***** EXTRAIT CHOISI

Les entrepreneurs qui réussissent se demandent régulièrement si leur idée fonctionnera ou non. John Mullins explique comment mettre les chances de son côté.
Par John Mullins, Business Strategy Review
Passion, conviction, ténacité... Sans ces traits de personnalité, peu d’entrepreneurs pourraient faire face aux défis, aux revers et aux vicissitudes qui les attendent pour réaliser leurs rêves en commercialisant des idées souvent révolutionnaires – des « occasions », comme ils les appellent. Mais les entrepreneurs qui réussissent le mieux possèdent une qualité encore plus précieuse : la volonté de se poser chaque matin cette question simple : « Pourquoi est-ce que cela fonctionnera ou ne fonctionnera pas ? »
Qu’ils envisagent de se lancer à leur compte ou dans le giron d’une société bien établie, les chefs d’entreprise en herbe se posent la question pour une bonne raison : ils connaissent les enjeux. Ils savent que la plupart des plans d’affaires ne génèrent jamais d’argent et que les start-ups qui réussissent sont rares. Ils ne veulent surtout pas se lancer dans ce que Bill Egan, investisseur d’expérience en capital de risque, appellerait une « mauvaise affaire », dans laquelle on mise des années d’effort et d’énergie, pour aboutir finalement à un cul-de-sac.
Qui va lentement va sûrement
Lorsque les entrepreneurs trouvent les failles avant même de se lancer ou avant que ces failles ne leur soient fatales, ils trouvent souvent le moyen de les contourner. Ils peuvent modifier leur idée, adapter leur produit ou service pour que celui-ci soit fructueux dans un monde très concurrentiel. Lorsque la faille repérée semble insurmontable, ils peuvent renoncer d’emblée ou peu après le démarrage afin d’éviter de perdre des mois ou des années à la poursuite d’un rêve qui ne tient tout simplement pas la route.

**********
***** DONNÉES EXTRAITES

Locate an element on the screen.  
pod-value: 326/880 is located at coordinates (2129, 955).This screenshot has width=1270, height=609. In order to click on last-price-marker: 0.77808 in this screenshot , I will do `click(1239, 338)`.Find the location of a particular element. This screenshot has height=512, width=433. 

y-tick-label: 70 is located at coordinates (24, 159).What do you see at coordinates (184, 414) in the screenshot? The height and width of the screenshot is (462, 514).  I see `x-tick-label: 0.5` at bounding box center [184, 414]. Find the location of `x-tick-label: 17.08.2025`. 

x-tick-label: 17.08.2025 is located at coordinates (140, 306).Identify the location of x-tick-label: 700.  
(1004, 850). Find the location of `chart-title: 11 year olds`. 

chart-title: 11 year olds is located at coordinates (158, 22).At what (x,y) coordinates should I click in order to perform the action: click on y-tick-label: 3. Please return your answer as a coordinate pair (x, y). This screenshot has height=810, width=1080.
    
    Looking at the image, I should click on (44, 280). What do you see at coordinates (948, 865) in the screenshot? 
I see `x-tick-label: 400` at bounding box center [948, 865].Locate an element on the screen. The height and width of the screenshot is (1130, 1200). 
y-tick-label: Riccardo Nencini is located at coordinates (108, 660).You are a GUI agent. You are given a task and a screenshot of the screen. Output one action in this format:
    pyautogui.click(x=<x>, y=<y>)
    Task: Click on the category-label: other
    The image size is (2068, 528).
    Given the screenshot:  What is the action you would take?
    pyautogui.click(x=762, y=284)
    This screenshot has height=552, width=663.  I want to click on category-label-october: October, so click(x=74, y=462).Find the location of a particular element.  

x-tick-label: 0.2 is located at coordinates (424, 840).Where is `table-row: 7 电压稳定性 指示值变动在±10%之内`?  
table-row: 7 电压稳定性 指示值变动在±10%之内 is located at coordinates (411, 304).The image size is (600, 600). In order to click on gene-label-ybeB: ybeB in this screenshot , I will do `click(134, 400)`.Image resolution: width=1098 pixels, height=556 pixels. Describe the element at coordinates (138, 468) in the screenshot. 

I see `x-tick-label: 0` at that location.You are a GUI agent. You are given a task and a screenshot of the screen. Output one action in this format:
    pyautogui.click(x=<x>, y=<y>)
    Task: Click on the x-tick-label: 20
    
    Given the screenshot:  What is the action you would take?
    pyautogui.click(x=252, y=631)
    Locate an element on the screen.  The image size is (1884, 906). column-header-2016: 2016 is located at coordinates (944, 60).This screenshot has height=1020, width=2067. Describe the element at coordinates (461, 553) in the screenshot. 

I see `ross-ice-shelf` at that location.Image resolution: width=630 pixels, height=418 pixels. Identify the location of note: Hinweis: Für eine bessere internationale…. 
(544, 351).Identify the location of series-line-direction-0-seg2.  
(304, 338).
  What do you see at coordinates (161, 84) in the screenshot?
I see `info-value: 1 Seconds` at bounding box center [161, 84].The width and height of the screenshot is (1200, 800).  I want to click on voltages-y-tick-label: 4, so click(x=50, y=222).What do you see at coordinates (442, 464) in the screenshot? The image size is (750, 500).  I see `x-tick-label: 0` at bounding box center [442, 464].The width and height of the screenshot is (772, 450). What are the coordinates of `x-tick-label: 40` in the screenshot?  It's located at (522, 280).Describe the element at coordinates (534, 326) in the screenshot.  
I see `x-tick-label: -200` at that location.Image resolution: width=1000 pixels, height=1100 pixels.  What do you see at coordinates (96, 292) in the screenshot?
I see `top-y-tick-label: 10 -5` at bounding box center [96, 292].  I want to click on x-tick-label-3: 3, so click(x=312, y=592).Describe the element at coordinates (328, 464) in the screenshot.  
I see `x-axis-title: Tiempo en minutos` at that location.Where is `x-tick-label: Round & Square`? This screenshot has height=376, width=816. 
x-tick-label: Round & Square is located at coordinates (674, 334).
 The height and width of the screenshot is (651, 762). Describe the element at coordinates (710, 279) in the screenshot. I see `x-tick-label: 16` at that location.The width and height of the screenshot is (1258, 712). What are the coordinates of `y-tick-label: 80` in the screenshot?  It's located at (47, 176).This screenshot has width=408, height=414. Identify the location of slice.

**********

▶ CONSIGNES DES TÂCHES
A - Selon l'extrait sur l'entrepreneuriat, pour quelle raison les chefs d'entreprise en herbe se demandent-ils si leur idée fonctionnera ou non ? Répondez en une à trois phrases.
B - Recopiez fidèlement le passage de l'extrait sur l'entrepreneuriat qui va de « Les entrepreneurs qui réussissent se » à « de son côté. ».
Les entrées n'ont aucun rapport avec l'extrait sur l'entrepreneuriat.

▶ VOS RÉPONSES ÉCRITES
A - Ils se posent cette question parce qu'ils connaissent les enjeux : ils savent que la plupart des plans d'affaires ne génèrent jamais d'argent et que les start-ups qui réussissent sont rares. Ils veulent surtout éviter une « mauvaise affaire », dans laquelle des années d'effort et d'énergie aboutissent finalement à un cul-de-sac.

B -
Les entrepreneurs qui réussissent se demandent régulièrement si leur idée fonctionnera ou non. John Mullins explique comment mettre les chances de son côté.